There should be ways to accumulate and analyze solopreneuring data for on web businesses.
Anyway, with the advent of the web we have a new way to think about sole proprietoring.
So far I find it exhilarating but not lucrative. I suspect that this has a lot to do with execution but I’m also sure that if my plan were better formed I would have more convince in it and myself which would cogito ergo sum my success.
Respectfully,
HAL
BTW, I’ve joined a business for over 60 group on Ning with a guy from France… you might help inspire it if and when you reach this turning point (I’m almost there)
I like the idea of helping geezers, especially after the failure of Wall Street quants to get their notional values and complex derivatives delta hedged.

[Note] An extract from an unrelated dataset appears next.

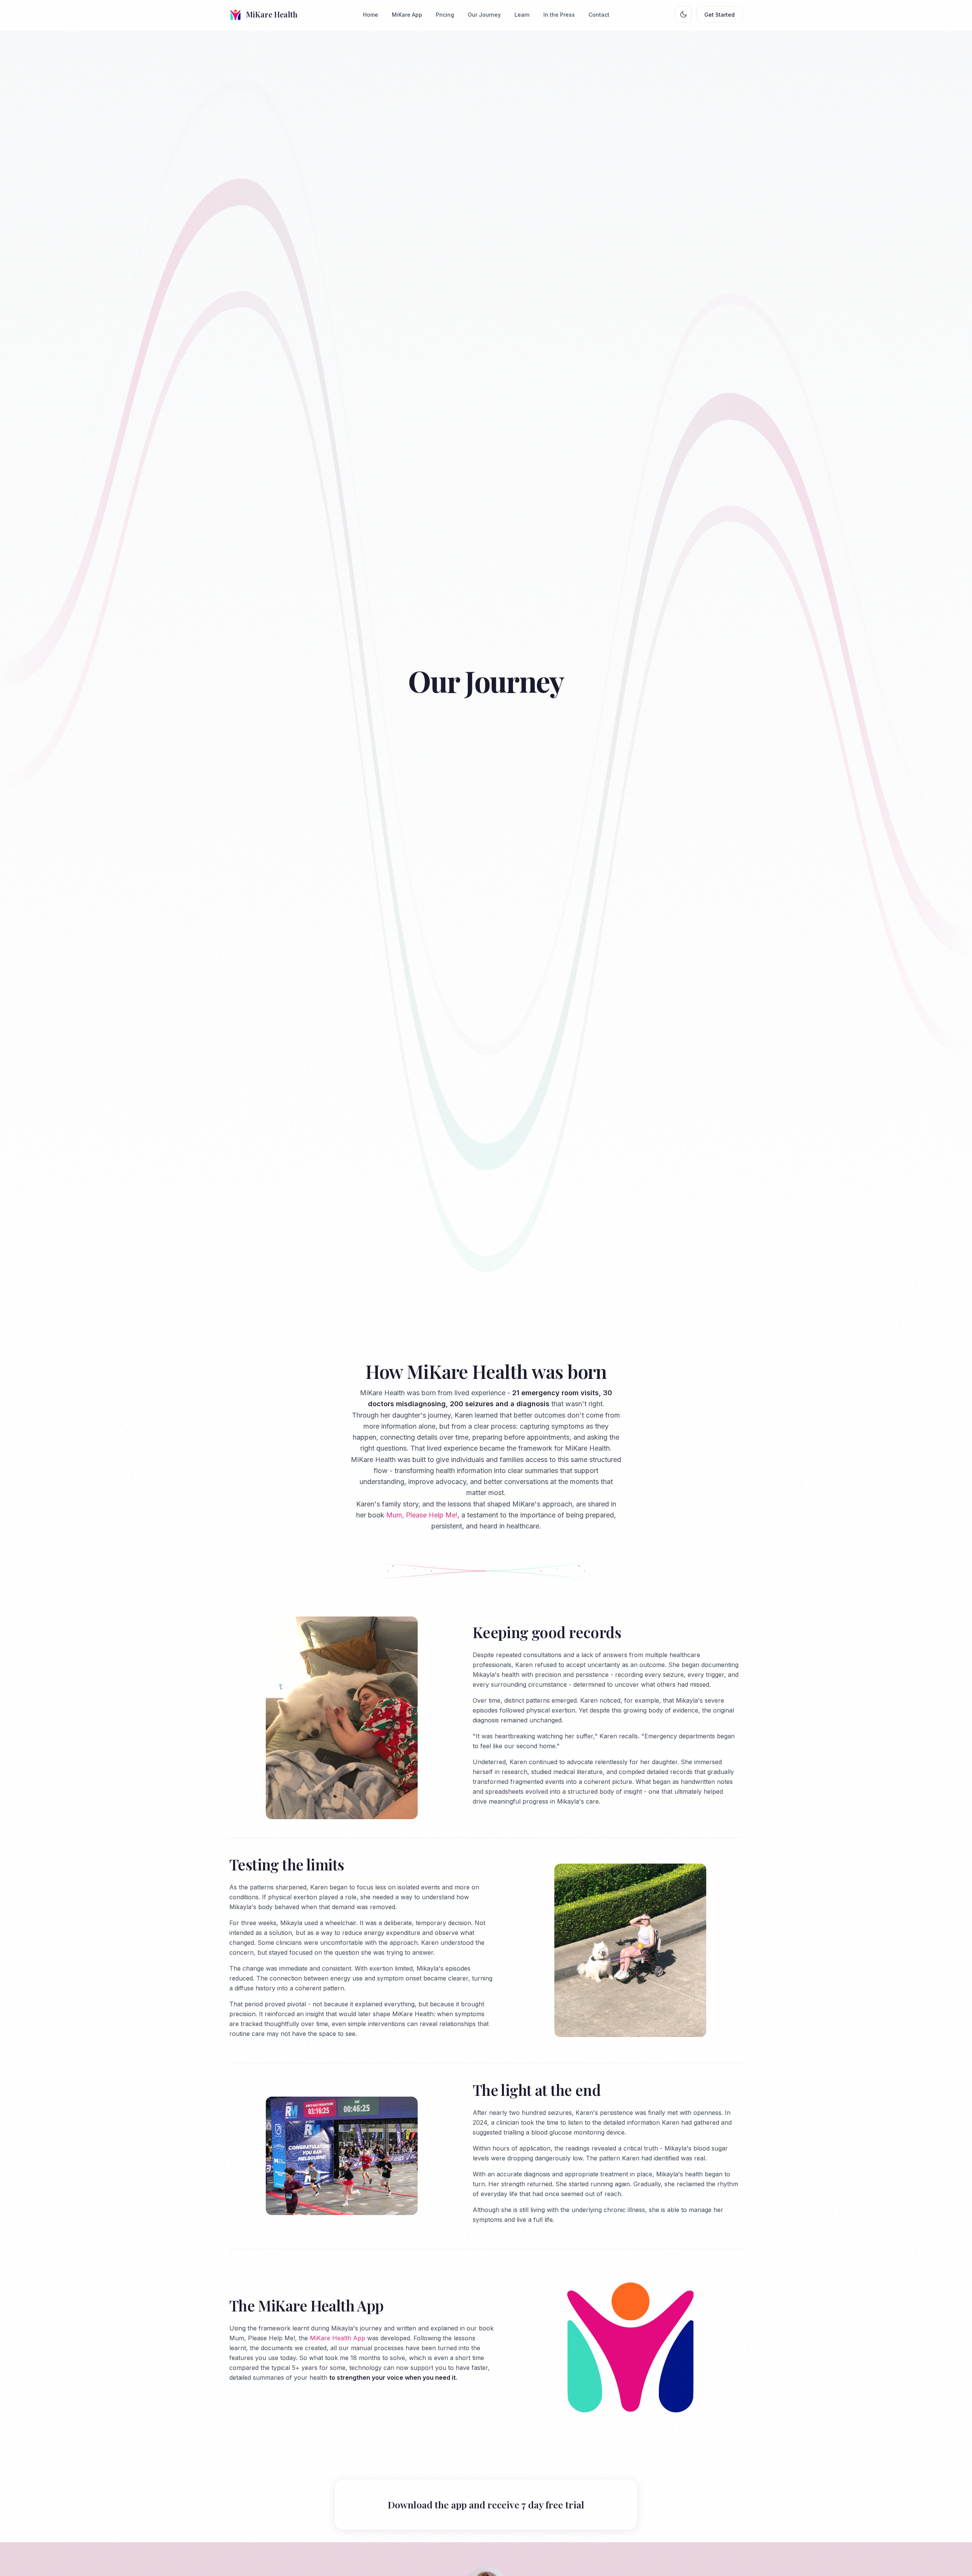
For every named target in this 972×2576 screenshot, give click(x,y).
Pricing (445, 14)
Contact (599, 14)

John Krech April 25, 2009 at 6:54 pm

Great advice – nice to see someone learn adapt. Too often people become paralyzed by “their plan”. Business changes and you need to react. Our business recognizes the same issue in how small business uses QuickBooks to manage inventory. The settings are fixed and manual – making it difficult to adapt to changing conditions. We use the data that resides in QuickBooks to determine the direction to optimize their inventory.

The key again as mentioned above – remember what is important strategically and constantly steer your business in the right direction.

John Michailidis April 29, 2009 at 6:14 am

What I find so compelling about this story is the fact that the advice offered is nothing new (DO NOT mistake that comment for me saying the advice is UNIMPORTANT — it’s fabulous advice!).

What this woman did was IMPLEMENT! She took ACTION! She was RELENTLESS! She actually applied those things that most of us already know to be true.

We all can take a valuable lesson from Ms. Van Vleck’s example.